Will you quote only the lines starting at the one that contains "Viewport: 2467px width, 1484px height." and ending with the last line of the listing below, inclusive?

Data listing section start

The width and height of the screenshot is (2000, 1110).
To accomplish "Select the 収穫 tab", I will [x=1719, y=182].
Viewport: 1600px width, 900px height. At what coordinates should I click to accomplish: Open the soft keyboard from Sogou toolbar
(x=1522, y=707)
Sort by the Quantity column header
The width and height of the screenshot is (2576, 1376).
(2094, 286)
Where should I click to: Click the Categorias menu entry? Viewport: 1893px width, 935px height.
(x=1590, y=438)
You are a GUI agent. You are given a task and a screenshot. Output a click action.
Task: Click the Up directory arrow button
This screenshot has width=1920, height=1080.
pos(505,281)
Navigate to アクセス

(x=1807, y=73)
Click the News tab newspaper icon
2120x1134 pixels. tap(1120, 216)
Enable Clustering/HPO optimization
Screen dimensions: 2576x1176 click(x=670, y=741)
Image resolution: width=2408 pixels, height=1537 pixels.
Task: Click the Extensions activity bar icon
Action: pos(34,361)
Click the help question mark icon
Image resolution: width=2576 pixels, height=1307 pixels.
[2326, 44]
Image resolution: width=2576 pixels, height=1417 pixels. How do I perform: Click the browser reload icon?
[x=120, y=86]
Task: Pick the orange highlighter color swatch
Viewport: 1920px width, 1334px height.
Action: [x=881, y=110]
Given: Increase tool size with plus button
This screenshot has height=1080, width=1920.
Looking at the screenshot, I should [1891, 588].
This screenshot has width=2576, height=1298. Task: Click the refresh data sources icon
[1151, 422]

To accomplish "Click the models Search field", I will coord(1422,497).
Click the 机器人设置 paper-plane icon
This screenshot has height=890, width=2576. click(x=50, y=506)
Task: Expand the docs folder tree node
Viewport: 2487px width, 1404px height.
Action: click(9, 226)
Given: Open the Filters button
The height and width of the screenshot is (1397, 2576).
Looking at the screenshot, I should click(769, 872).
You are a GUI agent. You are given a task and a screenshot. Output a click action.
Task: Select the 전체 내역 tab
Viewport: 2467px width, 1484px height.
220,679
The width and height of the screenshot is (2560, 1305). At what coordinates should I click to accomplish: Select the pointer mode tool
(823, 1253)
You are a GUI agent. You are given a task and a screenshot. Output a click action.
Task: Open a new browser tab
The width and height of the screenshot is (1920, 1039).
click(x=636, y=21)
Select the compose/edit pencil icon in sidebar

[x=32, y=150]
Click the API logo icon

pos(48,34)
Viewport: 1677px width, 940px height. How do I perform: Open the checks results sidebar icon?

Data listing section end

__Solved exercise__.
Viewport: 2467px width, 1484px height.
220,679
The width and height of the screenshot is (2560, 1305). At what coordinates should I click to accomplish: Select the pointer mode tool
(823, 1253)
You are a GUI agent. You are given a task and a screenshot. Output a click action.
Task: Open a new browser tab
The width and height of the screenshot is (1920, 1039).
click(x=636, y=21)
Select the compose/edit pencil icon in sidebar

[x=32, y=150]
Click the API logo icon

pos(48,34)
Viewport: 1677px width, 940px height. How do I perform: Open the checks results sidebar icon?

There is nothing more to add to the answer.